# Leads for a SCS Trial



## NESmith (Jun 21, 2013)

Can you bill for Medtronic Octrode leads if at the time of advancement they are dropped on the floor?

Thank You for your help in this matter.


----------



## dwaldman (Jun 21, 2013)

Does the procedure note describe the placement of leads or a discontinued procedure?


----------



## NESmith (Jun 21, 2013)

Percurtaneous Placement of Three Medtronic epidural leads for Spinal Cord stimulation.
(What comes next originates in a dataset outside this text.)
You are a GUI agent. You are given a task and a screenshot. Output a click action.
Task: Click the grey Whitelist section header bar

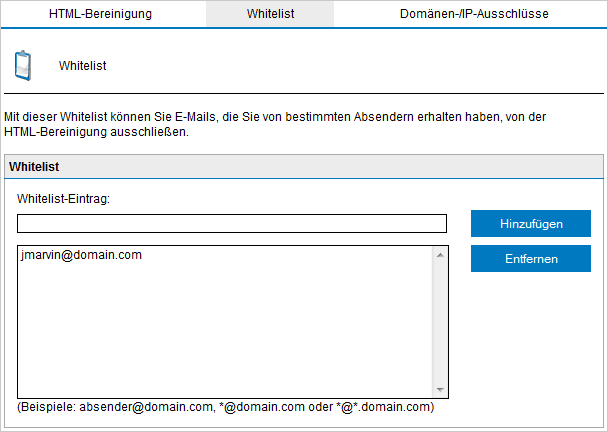tap(304, 166)
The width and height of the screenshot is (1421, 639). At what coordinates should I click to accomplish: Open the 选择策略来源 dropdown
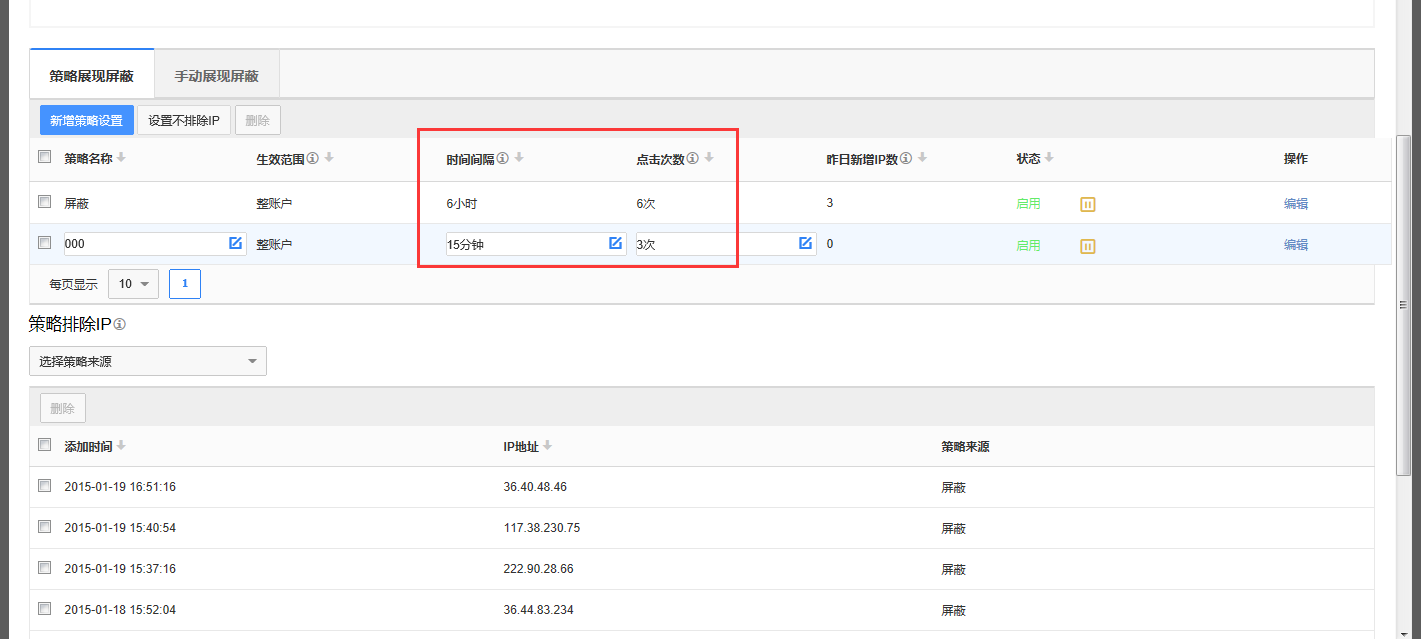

A 16 Ga inch Medtronic Touhy needle is inserted in the skin and advanced using a very shallow angle of attack until it is perfectly midline and in the epidural space. This is confirmed and documented with lateral fluoroscopy view. The Medtronic Octrode lead is then advanced and documented to be posterior to the thoracic foramina on lateral projections. The lead is advanced without any trouble or impediments all the way to the posterior epidural space by the arch of T12.

A second similar brand and make lead is advanced using the same method. The patient is awake during lead placement and advancing. No pain or paresthesia is felt. This lead is fell to the ground while attempting placement. It was used and opened and therefore charged, but never implanted.

A third similar brand and make lead is advanced using the same method. This lead is placed to the left of the first one.

Intraoperative testing done by connecting the leads to the Medtronic external programmer is done. It was very successful achieving excellent coverage of the target painful areas of the trunk and limbs. I spent less than 30 minutes in this endeavor and the parameters are as follows: Amplitude 3.6 Pulse with 450 Rate 60Hz.

The needles were removed and the electrodes were secured with dressings and anchoring tape devices.

Thank You once again.


----------



## dwaldman (Jun 21, 2013)

I would not bill for the aborted procedure when there were completed procedures performed in the same encounter on the professional side.


----------